SOURCE MATERIAL Block Start

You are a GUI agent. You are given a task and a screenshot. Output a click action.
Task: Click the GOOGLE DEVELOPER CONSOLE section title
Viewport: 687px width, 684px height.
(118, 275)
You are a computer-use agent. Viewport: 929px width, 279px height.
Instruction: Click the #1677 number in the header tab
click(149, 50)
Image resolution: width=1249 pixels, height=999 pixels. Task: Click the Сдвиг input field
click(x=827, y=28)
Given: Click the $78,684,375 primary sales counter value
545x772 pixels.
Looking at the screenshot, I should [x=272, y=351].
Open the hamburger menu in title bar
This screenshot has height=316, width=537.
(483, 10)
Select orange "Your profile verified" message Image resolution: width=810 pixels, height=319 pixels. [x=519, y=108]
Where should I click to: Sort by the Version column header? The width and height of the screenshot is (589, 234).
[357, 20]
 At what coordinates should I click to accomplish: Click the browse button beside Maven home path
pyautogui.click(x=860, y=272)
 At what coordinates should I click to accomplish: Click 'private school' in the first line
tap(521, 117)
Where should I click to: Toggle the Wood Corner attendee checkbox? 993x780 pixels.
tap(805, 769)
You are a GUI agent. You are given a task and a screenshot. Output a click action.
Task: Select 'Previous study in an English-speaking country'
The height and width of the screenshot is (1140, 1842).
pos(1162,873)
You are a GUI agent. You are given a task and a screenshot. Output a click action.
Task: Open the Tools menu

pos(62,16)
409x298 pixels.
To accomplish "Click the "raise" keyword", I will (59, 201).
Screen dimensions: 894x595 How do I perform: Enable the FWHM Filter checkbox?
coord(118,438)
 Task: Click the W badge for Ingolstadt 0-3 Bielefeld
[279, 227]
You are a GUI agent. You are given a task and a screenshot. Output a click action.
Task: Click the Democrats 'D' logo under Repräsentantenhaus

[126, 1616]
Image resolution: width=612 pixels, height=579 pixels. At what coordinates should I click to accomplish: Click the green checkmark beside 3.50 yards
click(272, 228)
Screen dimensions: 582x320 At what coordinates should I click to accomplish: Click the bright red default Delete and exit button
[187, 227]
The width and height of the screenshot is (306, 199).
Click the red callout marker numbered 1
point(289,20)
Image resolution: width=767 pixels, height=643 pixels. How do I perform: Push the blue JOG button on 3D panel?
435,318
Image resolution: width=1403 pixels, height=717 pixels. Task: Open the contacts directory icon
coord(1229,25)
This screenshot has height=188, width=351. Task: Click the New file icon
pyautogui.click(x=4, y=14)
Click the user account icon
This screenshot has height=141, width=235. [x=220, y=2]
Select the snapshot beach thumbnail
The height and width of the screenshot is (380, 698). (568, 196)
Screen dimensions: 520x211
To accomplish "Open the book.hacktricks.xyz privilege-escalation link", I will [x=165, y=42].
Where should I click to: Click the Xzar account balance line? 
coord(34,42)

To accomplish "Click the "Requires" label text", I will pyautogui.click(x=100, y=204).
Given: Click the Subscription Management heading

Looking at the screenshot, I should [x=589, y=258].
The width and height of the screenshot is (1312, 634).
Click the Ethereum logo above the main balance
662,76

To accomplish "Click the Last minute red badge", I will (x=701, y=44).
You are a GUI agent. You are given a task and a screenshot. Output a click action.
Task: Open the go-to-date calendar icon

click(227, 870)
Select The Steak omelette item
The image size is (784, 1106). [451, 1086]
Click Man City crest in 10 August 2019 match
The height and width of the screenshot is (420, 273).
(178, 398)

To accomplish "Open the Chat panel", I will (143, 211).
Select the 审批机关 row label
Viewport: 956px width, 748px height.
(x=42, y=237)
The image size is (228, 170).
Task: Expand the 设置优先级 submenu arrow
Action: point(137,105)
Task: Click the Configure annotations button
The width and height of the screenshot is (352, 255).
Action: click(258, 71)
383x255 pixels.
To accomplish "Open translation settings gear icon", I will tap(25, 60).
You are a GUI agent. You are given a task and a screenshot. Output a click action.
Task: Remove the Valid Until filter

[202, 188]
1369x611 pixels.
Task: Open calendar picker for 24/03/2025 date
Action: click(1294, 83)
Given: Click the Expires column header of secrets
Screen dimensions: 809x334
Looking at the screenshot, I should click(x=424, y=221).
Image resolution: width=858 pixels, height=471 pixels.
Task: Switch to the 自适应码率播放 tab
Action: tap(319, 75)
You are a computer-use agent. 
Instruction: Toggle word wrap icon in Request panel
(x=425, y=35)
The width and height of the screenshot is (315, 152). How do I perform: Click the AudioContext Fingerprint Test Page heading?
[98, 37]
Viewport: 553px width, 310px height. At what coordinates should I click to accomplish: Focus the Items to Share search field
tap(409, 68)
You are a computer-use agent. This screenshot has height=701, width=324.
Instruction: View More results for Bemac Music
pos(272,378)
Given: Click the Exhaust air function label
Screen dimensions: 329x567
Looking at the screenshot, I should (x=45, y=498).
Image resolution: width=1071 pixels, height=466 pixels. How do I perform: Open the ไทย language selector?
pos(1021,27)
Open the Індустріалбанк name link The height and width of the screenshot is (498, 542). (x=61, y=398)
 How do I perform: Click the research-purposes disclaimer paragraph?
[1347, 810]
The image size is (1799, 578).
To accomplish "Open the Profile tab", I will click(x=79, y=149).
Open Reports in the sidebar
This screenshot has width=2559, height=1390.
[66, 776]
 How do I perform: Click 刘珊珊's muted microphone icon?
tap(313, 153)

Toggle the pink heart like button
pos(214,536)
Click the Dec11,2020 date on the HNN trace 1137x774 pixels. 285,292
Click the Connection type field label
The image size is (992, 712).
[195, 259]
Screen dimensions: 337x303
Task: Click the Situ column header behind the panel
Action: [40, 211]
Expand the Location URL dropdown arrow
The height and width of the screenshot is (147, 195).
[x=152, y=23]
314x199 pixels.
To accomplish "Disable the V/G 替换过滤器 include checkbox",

SOURCE MATERIAL Block End

_WHAT YOU HAVE TO DO:_ From the first line to the last, copy the data exactly.

_SOLUTION:_
You are a GUI agent. You are given a task and a screenshot. Output a click action.
Task: Click the GOOGLE DEVELOPER CONSOLE section title
Viewport: 687px width, 684px height.
(118, 275)
You are a computer-use agent. Viewport: 929px width, 279px height.
Instruction: Click the #1677 number in the header tab
click(149, 50)
Image resolution: width=1249 pixels, height=999 pixels. Task: Click the Сдвиг input field
click(x=827, y=28)
Given: Click the $78,684,375 primary sales counter value
545x772 pixels.
Looking at the screenshot, I should [x=272, y=351].
Open the hamburger menu in title bar
This screenshot has height=316, width=537.
(483, 10)
Select orange "Your profile verified" message Image resolution: width=810 pixels, height=319 pixels. [x=519, y=108]
Where should I click to: Sort by the Version column header? The width and height of the screenshot is (589, 234).
[357, 20]
 At what coordinates should I click to accomplish: Click the browse button beside Maven home path
pyautogui.click(x=860, y=272)
 At what coordinates should I click to accomplish: Click 'private school' in the first line
tap(521, 117)
Where should I click to: Toggle the Wood Corner attendee checkbox? 993x780 pixels.
tap(805, 769)
You are a GUI agent. You are given a task and a screenshot. Output a click action.
Task: Select 'Previous study in an English-speaking country'
The height and width of the screenshot is (1140, 1842).
pos(1162,873)
You are a GUI agent. You are given a task and a screenshot. Output a click action.
Task: Open the Tools menu

pos(62,16)
409x298 pixels.
To accomplish "Click the "raise" keyword", I will (59, 201).
Screen dimensions: 894x595 How do I perform: Enable the FWHM Filter checkbox?
coord(118,438)
 Task: Click the W badge for Ingolstadt 0-3 Bielefeld
[279, 227]
You are a GUI agent. You are given a task and a screenshot. Output a click action.
Task: Click the Democrats 'D' logo under Repräsentantenhaus

[126, 1616]
Image resolution: width=612 pixels, height=579 pixels. At what coordinates should I click to accomplish: Click the green checkmark beside 3.50 yards
click(272, 228)
Screen dimensions: 582x320 At what coordinates should I click to accomplish: Click the bright red default Delete and exit button
[187, 227]
The width and height of the screenshot is (306, 199).
Click the red callout marker numbered 1
point(289,20)
Image resolution: width=767 pixels, height=643 pixels. How do I perform: Push the blue JOG button on 3D panel?
435,318
Image resolution: width=1403 pixels, height=717 pixels. Task: Open the contacts directory icon
coord(1229,25)
This screenshot has height=188, width=351. Task: Click the New file icon
pyautogui.click(x=4, y=14)
Click the user account icon
This screenshot has height=141, width=235. [x=220, y=2]
Select the snapshot beach thumbnail
The height and width of the screenshot is (380, 698). (568, 196)
Screen dimensions: 520x211
To accomplish "Open the book.hacktricks.xyz privilege-escalation link", I will [x=165, y=42].
Where should I click to: Click the Xzar account balance line? 
coord(34,42)

To accomplish "Click the "Requires" label text", I will pyautogui.click(x=100, y=204).
Given: Click the Subscription Management heading

Looking at the screenshot, I should [x=589, y=258].
The width and height of the screenshot is (1312, 634).
Click the Ethereum logo above the main balance
662,76

To accomplish "Click the Last minute red badge", I will (x=701, y=44).
You are a GUI agent. You are given a task and a screenshot. Output a click action.
Task: Open the go-to-date calendar icon

click(227, 870)
Select The Steak omelette item
The image size is (784, 1106). [451, 1086]
Click Man City crest in 10 August 2019 match
The height and width of the screenshot is (420, 273).
(178, 398)

To accomplish "Open the Chat panel", I will (143, 211).
Select the 审批机关 row label
Viewport: 956px width, 748px height.
(x=42, y=237)
The image size is (228, 170).
Task: Expand the 设置优先级 submenu arrow
Action: point(137,105)
Task: Click the Configure annotations button
The width and height of the screenshot is (352, 255).
Action: click(258, 71)
383x255 pixels.
To accomplish "Open translation settings gear icon", I will tap(25, 60).
You are a GUI agent. You are given a task and a screenshot. Output a click action.
Task: Remove the Valid Until filter

[202, 188]
1369x611 pixels.
Task: Open calendar picker for 24/03/2025 date
Action: click(1294, 83)
Given: Click the Expires column header of secrets
Screen dimensions: 809x334
Looking at the screenshot, I should click(x=424, y=221).
Image resolution: width=858 pixels, height=471 pixels.
Task: Switch to the 自适应码率播放 tab
Action: tap(319, 75)
You are a computer-use agent. 
Instruction: Toggle word wrap icon in Request panel
(x=425, y=35)
The width and height of the screenshot is (315, 152). How do I perform: Click the AudioContext Fingerprint Test Page heading?
[98, 37]
Viewport: 553px width, 310px height. At what coordinates should I click to accomplish: Focus the Items to Share search field
tap(409, 68)
You are a computer-use agent. This screenshot has height=701, width=324.
Instruction: View More results for Bemac Music
pos(272,378)
Given: Click the Exhaust air function label
Screen dimensions: 329x567
Looking at the screenshot, I should (x=45, y=498).
Image resolution: width=1071 pixels, height=466 pixels. How do I perform: Open the ไทย language selector?
pos(1021,27)
Open the Індустріалбанк name link The height and width of the screenshot is (498, 542). (x=61, y=398)
 How do I perform: Click the research-purposes disclaimer paragraph?
[1347, 810]
The image size is (1799, 578).
To accomplish "Open the Profile tab", I will click(x=79, y=149).
Open Reports in the sidebar
This screenshot has width=2559, height=1390.
[66, 776]
 How do I perform: Click 刘珊珊's muted microphone icon?
tap(313, 153)

Toggle the pink heart like button
pos(214,536)
Click the Dec11,2020 date on the HNN trace 1137x774 pixels. 285,292
Click the Connection type field label
The image size is (992, 712).
[195, 259]
Screen dimensions: 337x303
Task: Click the Situ column header behind the panel
Action: [40, 211]
Expand the Location URL dropdown arrow
The height and width of the screenshot is (147, 195).
[x=152, y=23]
314x199 pixels.
To accomplish "Disable the V/G 替换过滤器 include checkbox",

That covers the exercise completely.